Single Vision Computer Glasses are ideal for working on a computer that is at a fixed distance, so it does not move closer or further away. These glasses also work well when viewing several screens at the same distance.
Office or Progressive Lenses are multifocal lenses that correct near or distance vision and can be customized to include computer vision. They have a wider field of vision to help you see more around you without straining your eyes.
Computer glasses for pediatric patients in Simpsonville are available to help prevent Computer Vision Syndrome from developing to begin with. DES can cause problems with learning in school, as well, so be proactive – don’t wait until eye strain starts developing.
Step #1: Schedule an Eye Exam
If you are experiencing any of these symptoms, then it’s time to speak with your eye doctor. Make an appointment with Dr. Sean Stevens for a comprehensive eye exam. The doctor will check your eyes and general vision, while asking you about your daily activities and computer use. Based on your individual needs, the doctor will create a custom course of action for you.
Not only is it a good idea to have your eyes examined regularly, but the doctor may discover other vision issues that may increase the frequency of your symptoms. This can occur without the patient even being aware of it, so book an appointment today.
Advances in technology make it possible for people with DES to get some relief. Anti-glare covers for a desktop computer screen and a brighter screen resolution can make it easier on the eyes, decreasing or even eliminating the need to squint or sit too close to your screen. Proper desk chairs with good back support and ergonomic accessories like keyboards and computer stands can all improve your sitting posture for a more comfortable work environment.
Dr. Sean Stevens will be glad to recommend a number of visual aids or devices that can help with your Digital Eye Strain symptoms, for more comfortable long-term computer use.

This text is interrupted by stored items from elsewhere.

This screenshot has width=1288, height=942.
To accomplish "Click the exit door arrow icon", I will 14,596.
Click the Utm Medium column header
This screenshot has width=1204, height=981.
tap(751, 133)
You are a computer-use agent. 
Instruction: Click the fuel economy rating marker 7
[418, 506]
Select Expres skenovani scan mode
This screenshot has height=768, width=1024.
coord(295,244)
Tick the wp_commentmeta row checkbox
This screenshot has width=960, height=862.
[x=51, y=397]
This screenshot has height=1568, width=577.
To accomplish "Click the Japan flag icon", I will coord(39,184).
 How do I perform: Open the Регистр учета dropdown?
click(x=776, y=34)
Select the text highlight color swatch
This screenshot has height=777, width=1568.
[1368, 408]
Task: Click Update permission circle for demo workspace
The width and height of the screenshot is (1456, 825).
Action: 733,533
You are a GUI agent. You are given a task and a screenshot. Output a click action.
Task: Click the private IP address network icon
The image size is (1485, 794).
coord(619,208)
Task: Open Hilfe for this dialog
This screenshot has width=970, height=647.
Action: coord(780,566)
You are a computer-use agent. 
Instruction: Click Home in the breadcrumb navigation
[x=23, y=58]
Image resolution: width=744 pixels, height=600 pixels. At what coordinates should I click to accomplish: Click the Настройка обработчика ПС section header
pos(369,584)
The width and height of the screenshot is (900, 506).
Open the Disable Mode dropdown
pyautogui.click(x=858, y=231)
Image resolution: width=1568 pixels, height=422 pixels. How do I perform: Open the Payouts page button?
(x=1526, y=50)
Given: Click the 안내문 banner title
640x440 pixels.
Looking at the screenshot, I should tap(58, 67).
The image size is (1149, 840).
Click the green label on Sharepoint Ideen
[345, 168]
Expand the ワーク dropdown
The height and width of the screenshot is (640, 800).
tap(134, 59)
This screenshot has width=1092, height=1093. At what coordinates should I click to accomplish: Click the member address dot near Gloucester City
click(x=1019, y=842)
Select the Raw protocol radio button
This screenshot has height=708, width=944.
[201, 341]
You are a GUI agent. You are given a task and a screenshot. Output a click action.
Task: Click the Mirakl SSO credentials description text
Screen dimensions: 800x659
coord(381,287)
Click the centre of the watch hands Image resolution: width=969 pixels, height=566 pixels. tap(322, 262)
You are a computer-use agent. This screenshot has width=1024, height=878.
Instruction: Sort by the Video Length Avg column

Because tech companies are aware of the danger of too much screen time, many smartphones now include built-in triggers to warn users when their screen time has gone over a certain number of hours. This is done to raise awareness and reduce excessive use.
In addition to computer glasses and ergonomic devices, doctors advise people to take frequent breaks while using digital devices. Walk around, stretch, go outside, and find other activities to do in between computer use. This, combined with visual aids, can help improve or even prevent DES and CVS from developing.